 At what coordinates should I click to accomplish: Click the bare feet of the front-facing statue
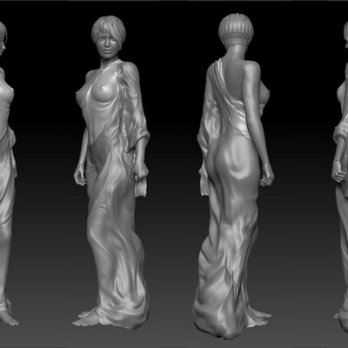point(87,318)
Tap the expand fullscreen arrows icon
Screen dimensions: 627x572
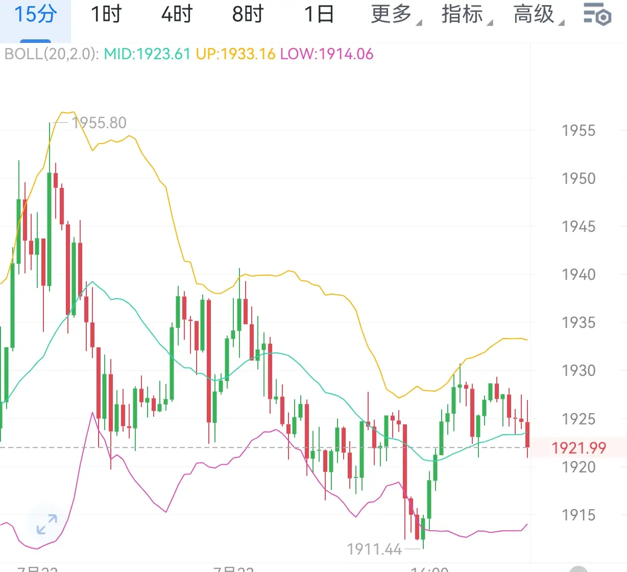pyautogui.click(x=47, y=525)
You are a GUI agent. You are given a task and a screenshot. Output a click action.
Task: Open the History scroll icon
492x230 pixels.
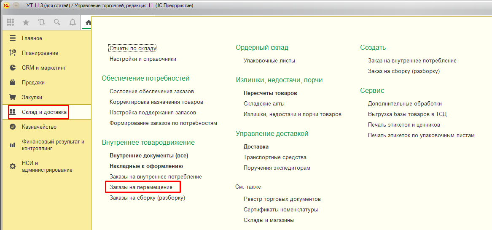(x=41, y=22)
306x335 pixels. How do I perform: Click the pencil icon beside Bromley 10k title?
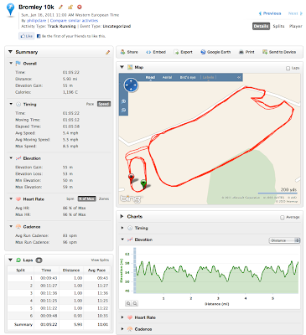tap(60, 7)
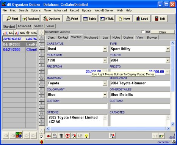Toggle the RO read-only checkbox
The width and height of the screenshot is (177, 145).
(143, 32)
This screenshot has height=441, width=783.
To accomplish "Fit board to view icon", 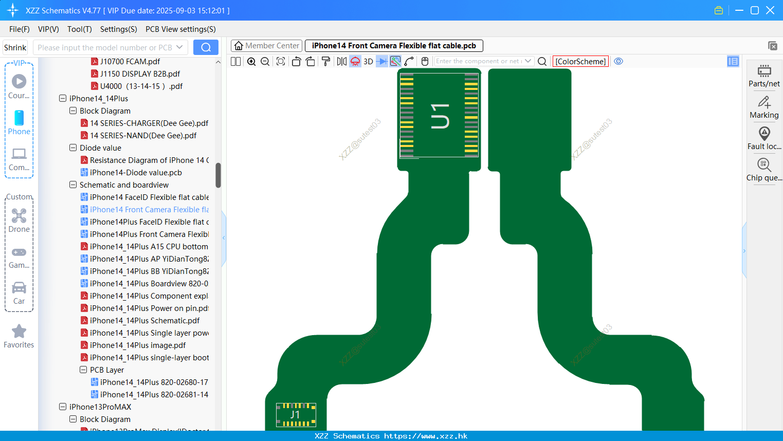I will [x=281, y=61].
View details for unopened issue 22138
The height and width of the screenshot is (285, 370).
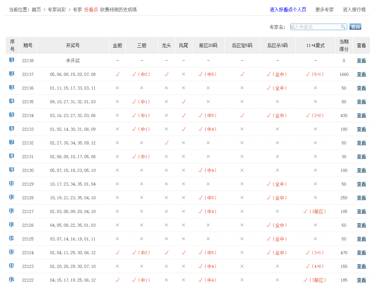point(361,61)
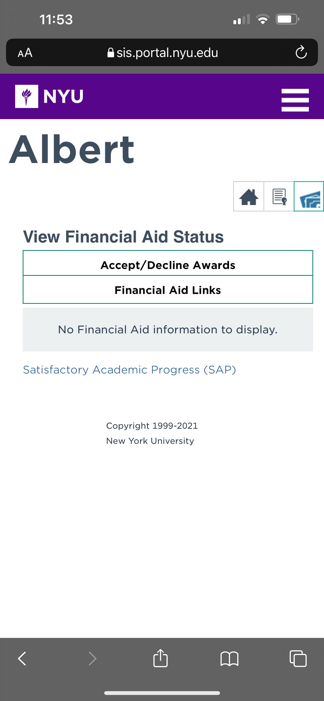Open Financial Aid Links
Viewport: 324px width, 701px height.
click(168, 290)
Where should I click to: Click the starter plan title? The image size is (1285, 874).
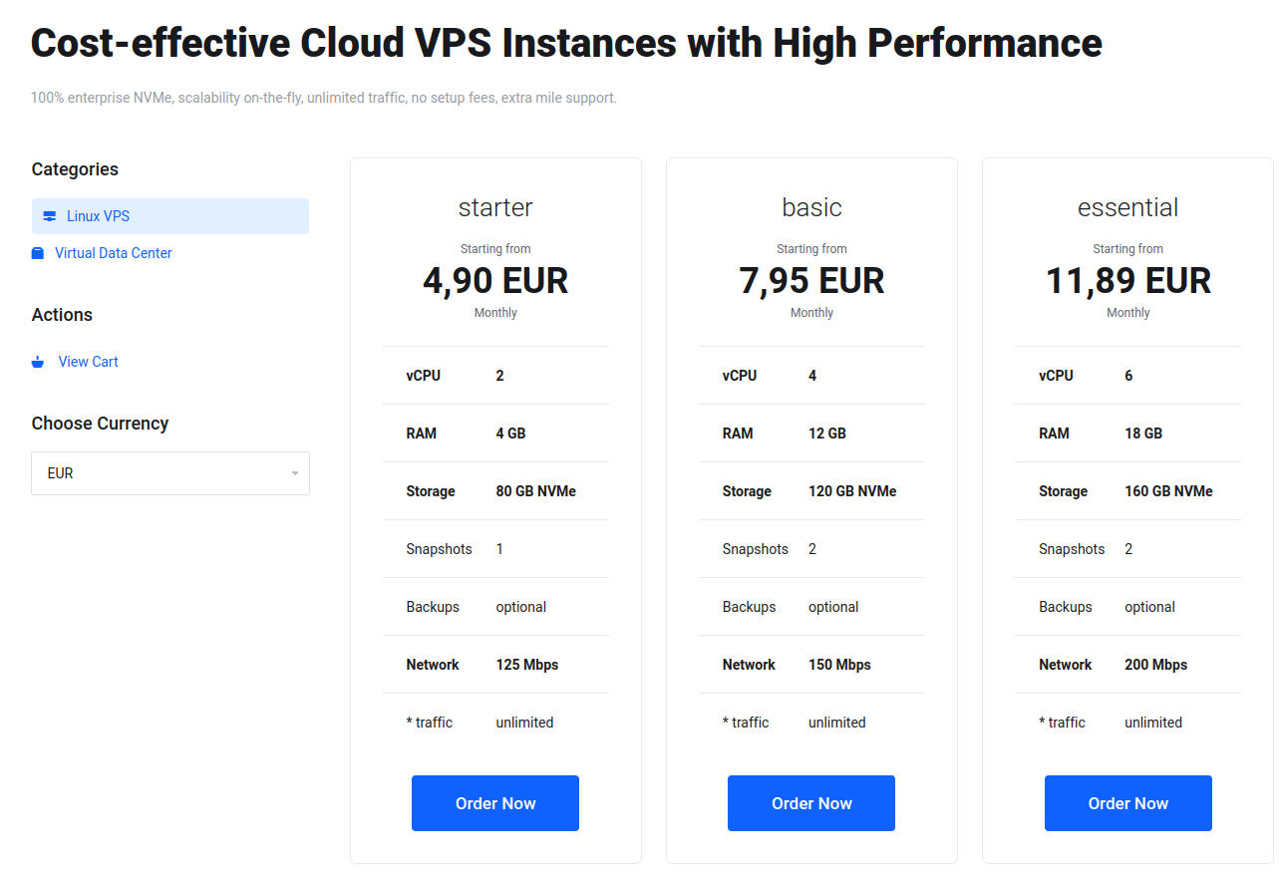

▬▬▬

Retype each line of the data exactly, beginning with the first; include the line containing "You are a GUI" and stop there, skipping every picture.

 At what coordinates should I click to accomplish: Click the bare feet of the front-facing statue
point(87,318)
Tap the expand fullscreen arrows icon
Screen dimensions: 627x572
pyautogui.click(x=47, y=525)
You are a GUI agent. You are given a task and a screenshot. Output a click action.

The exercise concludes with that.